Information Extraction
The information extraction in the PaDaWaN ETL process is realized with an ontology based information extraction system, similar to the systems described in [1]. The system is developed with Java, using the UIMA Framework for annotations and OWL as ontology format.
The ontology used is a terminology tree, initially generated by an automatic algorithm and refined by a domain expert. Because of the higher commonness of standard tools like Excel we defined a meta ontology format that can be edited by a physician in Excel without the need to learn the usage of additional tools. The fine tuning of an ontology can be done in ATHEN/typo3/ afterwards.
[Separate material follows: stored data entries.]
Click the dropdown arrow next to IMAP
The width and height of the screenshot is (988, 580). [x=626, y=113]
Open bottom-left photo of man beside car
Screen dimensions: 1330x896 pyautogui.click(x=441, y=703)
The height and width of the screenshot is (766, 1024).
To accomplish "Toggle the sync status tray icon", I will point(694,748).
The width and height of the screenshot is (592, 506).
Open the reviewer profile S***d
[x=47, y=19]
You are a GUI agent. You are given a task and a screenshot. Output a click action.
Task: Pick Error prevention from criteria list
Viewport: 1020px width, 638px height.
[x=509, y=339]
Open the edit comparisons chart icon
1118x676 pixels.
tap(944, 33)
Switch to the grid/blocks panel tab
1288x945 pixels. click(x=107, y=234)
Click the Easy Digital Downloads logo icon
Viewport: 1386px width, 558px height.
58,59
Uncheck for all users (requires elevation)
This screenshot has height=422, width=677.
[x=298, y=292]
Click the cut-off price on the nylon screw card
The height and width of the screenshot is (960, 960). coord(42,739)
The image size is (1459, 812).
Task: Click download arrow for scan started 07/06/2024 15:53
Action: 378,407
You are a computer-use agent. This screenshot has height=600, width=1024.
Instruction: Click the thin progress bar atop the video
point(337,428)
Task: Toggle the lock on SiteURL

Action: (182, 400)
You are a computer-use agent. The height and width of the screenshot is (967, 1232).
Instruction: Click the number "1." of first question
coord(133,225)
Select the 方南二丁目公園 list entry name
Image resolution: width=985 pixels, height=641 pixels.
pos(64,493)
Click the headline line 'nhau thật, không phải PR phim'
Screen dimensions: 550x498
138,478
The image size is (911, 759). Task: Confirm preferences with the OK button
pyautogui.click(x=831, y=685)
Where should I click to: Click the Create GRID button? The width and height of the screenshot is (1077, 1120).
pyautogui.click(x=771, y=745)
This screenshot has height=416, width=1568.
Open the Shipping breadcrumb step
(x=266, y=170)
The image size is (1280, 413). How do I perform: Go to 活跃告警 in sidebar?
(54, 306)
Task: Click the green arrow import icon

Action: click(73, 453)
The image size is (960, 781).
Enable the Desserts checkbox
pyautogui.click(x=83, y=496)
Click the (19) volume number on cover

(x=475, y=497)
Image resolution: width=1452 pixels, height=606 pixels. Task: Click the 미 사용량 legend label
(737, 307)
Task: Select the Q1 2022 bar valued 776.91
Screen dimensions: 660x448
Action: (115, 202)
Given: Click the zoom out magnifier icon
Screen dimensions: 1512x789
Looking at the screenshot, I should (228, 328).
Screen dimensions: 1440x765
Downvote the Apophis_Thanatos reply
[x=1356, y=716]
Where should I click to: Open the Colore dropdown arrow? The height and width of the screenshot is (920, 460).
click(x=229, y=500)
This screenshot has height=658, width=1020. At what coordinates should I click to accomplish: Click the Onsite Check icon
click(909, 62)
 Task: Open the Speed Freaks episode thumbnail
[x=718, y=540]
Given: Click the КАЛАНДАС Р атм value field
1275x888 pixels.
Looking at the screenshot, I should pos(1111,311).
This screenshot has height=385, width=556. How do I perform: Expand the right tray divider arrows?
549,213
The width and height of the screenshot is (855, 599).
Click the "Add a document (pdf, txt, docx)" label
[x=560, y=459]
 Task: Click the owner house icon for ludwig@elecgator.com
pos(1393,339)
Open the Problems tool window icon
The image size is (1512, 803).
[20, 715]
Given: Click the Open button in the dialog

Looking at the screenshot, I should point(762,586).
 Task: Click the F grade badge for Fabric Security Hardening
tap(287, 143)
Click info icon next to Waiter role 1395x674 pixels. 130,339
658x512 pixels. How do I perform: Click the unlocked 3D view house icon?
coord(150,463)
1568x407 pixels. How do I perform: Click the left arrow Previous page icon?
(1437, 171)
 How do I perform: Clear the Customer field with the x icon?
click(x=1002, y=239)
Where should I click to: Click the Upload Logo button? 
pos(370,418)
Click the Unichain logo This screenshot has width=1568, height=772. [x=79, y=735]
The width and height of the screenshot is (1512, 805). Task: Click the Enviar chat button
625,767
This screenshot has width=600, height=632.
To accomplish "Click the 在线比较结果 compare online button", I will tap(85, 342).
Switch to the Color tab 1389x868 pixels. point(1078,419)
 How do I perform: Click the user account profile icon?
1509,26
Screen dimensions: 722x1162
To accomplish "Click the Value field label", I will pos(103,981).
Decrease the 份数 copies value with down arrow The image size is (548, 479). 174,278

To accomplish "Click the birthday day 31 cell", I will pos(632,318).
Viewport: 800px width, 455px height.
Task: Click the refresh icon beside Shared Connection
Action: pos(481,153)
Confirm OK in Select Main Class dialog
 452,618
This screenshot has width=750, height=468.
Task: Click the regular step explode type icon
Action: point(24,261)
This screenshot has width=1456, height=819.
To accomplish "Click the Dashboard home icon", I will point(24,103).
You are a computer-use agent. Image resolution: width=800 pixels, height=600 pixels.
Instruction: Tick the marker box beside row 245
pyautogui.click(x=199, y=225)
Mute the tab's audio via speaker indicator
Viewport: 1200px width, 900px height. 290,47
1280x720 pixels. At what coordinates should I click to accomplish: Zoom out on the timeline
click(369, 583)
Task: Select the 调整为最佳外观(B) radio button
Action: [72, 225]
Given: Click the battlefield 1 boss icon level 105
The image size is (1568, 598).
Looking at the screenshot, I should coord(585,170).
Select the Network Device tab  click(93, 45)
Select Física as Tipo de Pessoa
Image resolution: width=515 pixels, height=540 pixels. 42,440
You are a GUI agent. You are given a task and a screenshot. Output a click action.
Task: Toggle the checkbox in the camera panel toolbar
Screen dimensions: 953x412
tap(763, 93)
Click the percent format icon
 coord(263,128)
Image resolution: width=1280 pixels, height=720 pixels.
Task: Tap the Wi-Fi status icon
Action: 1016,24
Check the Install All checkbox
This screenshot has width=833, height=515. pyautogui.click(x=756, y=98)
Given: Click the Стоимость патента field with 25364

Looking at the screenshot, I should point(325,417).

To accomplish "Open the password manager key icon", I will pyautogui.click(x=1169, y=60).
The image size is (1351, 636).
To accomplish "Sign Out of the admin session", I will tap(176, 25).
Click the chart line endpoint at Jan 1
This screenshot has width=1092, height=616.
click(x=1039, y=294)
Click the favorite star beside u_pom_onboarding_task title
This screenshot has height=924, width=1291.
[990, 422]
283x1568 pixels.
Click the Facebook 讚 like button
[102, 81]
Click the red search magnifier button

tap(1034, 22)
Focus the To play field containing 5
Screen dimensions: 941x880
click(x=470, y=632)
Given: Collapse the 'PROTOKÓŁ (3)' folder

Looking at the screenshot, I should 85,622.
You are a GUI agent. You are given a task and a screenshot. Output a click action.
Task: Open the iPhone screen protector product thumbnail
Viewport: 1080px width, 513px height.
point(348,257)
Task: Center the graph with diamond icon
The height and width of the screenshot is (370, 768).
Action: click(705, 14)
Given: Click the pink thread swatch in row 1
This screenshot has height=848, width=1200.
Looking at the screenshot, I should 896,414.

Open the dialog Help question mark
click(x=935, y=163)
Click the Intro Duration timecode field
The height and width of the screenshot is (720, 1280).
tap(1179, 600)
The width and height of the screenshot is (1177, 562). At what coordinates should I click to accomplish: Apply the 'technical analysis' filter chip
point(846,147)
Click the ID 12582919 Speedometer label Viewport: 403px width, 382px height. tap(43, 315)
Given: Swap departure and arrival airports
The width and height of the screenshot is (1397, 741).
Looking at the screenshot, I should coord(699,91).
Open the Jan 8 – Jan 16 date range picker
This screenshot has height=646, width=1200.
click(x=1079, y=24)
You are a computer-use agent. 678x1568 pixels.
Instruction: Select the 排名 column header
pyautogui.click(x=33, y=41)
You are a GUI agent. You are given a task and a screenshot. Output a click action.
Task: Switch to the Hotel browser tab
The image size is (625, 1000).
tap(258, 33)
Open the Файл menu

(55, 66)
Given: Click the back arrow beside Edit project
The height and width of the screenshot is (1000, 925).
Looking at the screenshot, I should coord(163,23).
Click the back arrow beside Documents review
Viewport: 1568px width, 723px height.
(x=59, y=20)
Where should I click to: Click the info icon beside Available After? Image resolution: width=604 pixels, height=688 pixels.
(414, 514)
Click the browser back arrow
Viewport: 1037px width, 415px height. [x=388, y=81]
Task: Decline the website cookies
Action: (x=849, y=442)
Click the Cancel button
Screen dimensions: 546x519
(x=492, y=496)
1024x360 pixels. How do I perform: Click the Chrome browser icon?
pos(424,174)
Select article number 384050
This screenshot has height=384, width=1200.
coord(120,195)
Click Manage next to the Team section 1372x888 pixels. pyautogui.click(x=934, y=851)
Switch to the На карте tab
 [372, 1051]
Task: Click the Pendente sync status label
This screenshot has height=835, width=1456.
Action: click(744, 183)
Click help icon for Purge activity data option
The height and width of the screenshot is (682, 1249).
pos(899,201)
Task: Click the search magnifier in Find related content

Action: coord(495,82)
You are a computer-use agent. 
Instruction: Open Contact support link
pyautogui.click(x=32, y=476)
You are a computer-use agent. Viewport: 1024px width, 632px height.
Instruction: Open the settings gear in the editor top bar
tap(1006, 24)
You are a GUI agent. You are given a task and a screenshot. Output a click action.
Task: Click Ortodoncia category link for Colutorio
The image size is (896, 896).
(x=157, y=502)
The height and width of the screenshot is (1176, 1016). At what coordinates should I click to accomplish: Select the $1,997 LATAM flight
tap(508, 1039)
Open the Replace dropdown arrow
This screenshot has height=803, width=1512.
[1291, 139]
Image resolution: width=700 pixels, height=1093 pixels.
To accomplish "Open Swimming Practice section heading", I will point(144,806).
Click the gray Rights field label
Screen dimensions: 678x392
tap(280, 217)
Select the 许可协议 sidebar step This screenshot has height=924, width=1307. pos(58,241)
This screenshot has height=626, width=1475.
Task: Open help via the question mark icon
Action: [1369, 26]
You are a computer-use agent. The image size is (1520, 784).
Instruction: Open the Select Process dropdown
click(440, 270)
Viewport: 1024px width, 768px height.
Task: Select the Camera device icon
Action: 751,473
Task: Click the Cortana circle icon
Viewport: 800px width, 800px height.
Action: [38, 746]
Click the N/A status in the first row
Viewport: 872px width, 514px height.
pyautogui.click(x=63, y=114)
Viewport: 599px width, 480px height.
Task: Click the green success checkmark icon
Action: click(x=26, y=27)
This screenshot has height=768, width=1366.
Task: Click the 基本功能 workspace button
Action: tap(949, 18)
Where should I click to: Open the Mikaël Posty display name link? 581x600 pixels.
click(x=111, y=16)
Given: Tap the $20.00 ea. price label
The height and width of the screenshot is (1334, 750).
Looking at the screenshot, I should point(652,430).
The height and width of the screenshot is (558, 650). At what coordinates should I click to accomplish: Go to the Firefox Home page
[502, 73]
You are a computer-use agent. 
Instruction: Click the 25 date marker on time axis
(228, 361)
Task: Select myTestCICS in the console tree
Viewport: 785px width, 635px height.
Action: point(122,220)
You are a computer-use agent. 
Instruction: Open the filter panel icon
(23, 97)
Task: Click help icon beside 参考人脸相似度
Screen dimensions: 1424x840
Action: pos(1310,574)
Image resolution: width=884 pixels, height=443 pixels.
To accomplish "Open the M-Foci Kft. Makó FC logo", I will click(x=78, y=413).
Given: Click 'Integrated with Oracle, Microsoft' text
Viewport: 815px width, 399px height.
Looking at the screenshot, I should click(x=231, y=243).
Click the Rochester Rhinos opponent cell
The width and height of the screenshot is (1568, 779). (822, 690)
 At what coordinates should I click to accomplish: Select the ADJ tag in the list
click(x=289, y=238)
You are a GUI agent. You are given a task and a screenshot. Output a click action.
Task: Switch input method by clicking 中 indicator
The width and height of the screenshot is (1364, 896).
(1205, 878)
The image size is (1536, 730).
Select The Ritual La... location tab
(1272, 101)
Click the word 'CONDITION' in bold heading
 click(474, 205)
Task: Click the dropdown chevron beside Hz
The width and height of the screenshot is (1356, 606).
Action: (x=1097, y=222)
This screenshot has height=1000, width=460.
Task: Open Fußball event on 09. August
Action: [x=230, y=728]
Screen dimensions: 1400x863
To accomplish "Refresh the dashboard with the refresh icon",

Each concept in our ontology format is an attribute-value pair and has a data type. Standard types are boolean, number and choice. We added a more free data type ‘var’ that can be used for everything else that doesn’t fit in the other categories. A concept contains all of it’s synonyms and regular expressions that are needed to find it in the text.
Because there are cases where this simple approach is not sufficient, we added a python postprocessing engine where you can run any python code to transform the facts you found. For example python can be used to translate and normalize unsharp time expressions like “afternoon” to integer values like “minute in day”. You can even simply match a whole segment and do all of the IE logic in python if you want.
The ontology itself contains all required information to find the defined concepts. All regular expressions, configuration parameters and postprocessing scripts are stored in the OWL ontology file to guarantee a simple transfer of all required data from developer to developer or from development to productive environments.